Truck-drone supported humanitarian relief logistics network design: A two-stage distributionally robust optimization approach

In this paper, we investigate a truck-drone supported humanitarian relief logistics network (HRLN) design problem. The objective of this problem is to minimize the total cost while considering the characteristics of truck and drone delivery operations. The uncertainty of the basic relief supply (e.g., tents and food) demand and emergency relief supply (e.g., medicines and vaccines) demand in each disaster area and the uncertainty of highway capacity after the disaster are considered simultaneously. Given the incomplete demand distribution information, we establish a two-stage distributionally robust optimization model, where the two stages correspond to predisaster and postdisaster decision-making. An ambiguity set is adopted on the basis of the type-1 Wasserstein metric.
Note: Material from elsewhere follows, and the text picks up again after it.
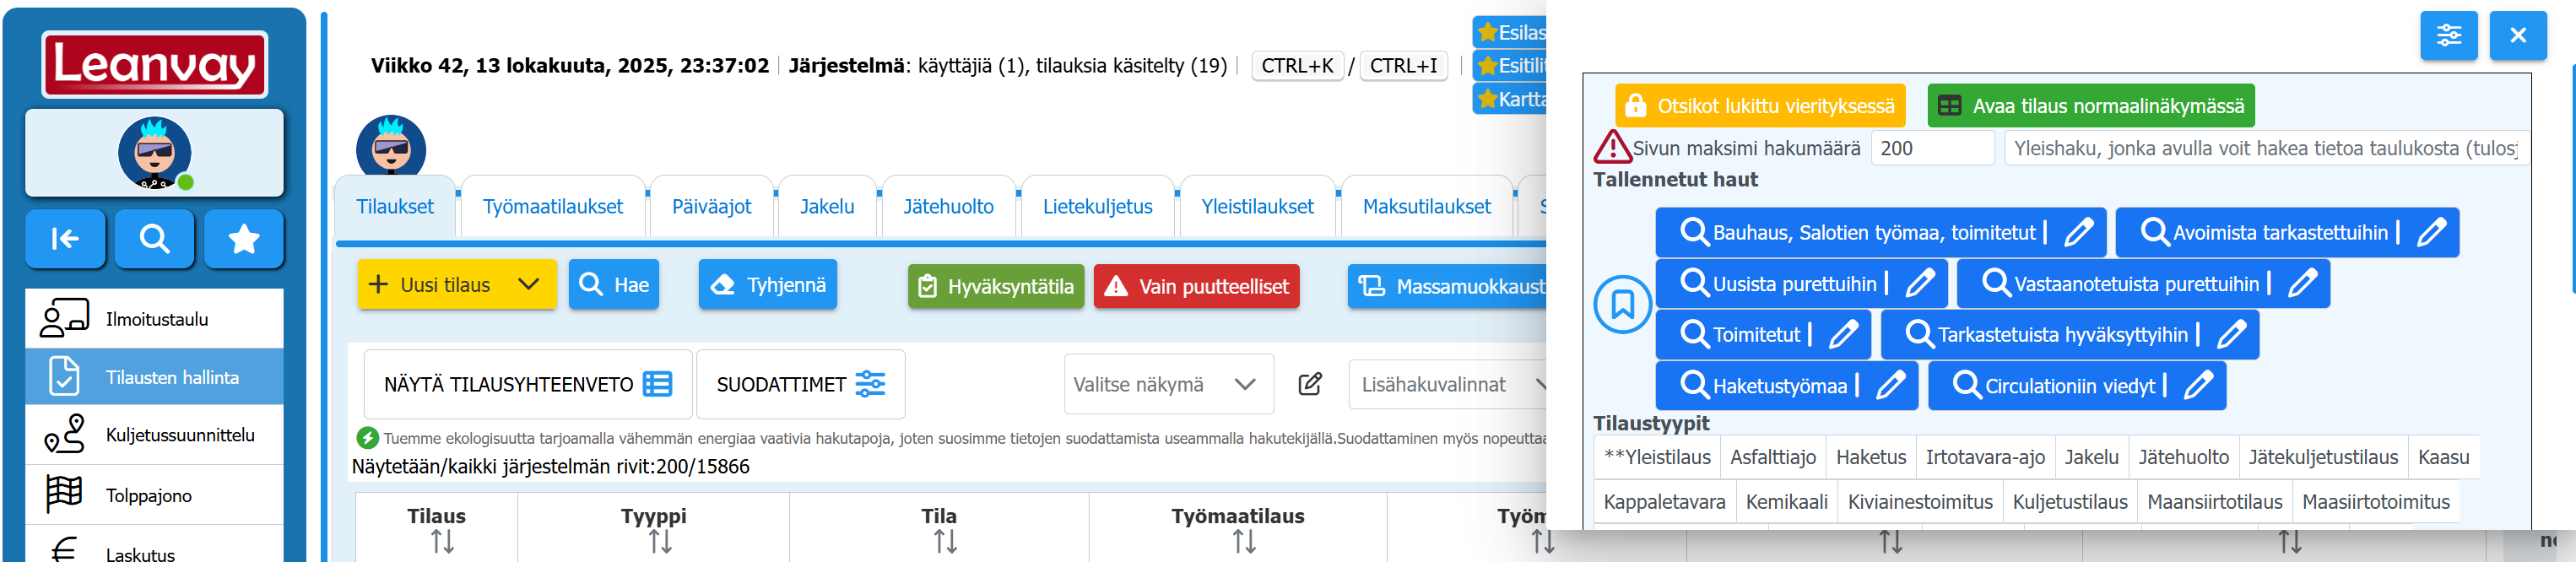This screenshot has height=562, width=2576.
Task: Click Avaa tilaus normaalinäkymässä button
Action: pos(2090,106)
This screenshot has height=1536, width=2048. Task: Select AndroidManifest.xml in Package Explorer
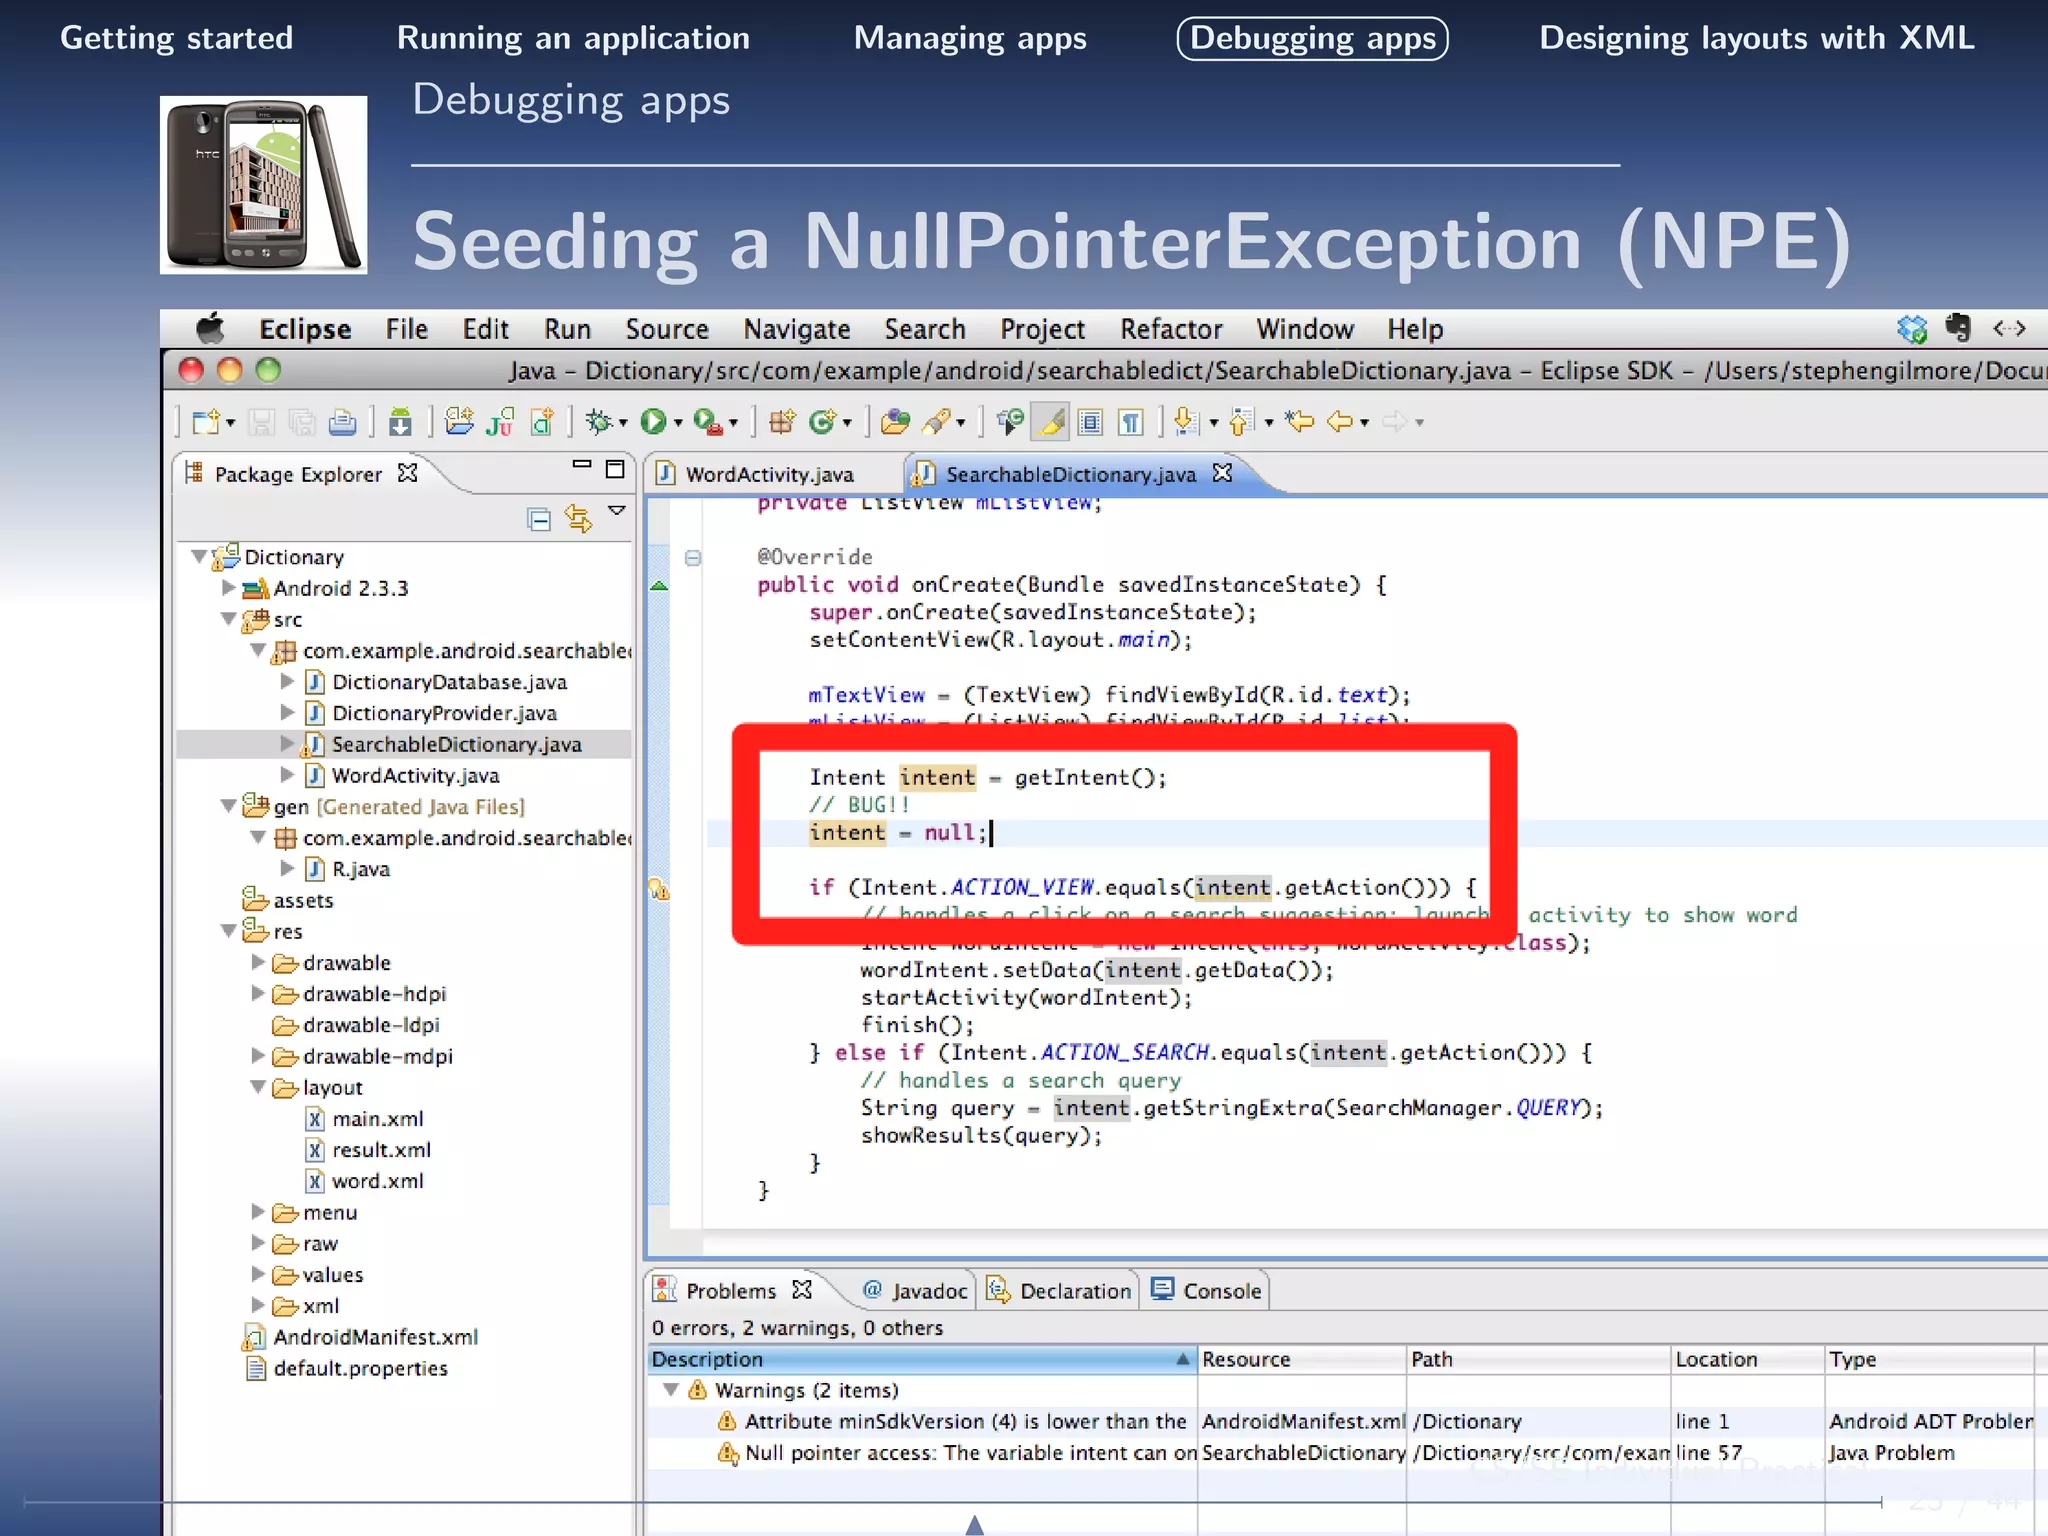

We prove that the abovementioned model has an equivalent computationally tractable form and design a decomposition algorithm with several acceleration strategies. Numerical experiments based on a real-world case (the 2010 Yushu earthquake in Qinghai Province, China) are conducted. The experimental results show that our proposed acceleration strategy (i.e., the level regularization method) can increase algorithm efficiency. Sensitivity analyses for the radius control parameter, the budget, and the penalty cost validate the effectiveness of the model. The results of the out-of-sample analysis show that our model can produce reliable solutions, as there would only be up to 20% additional cost under most out-of-sample scenarios.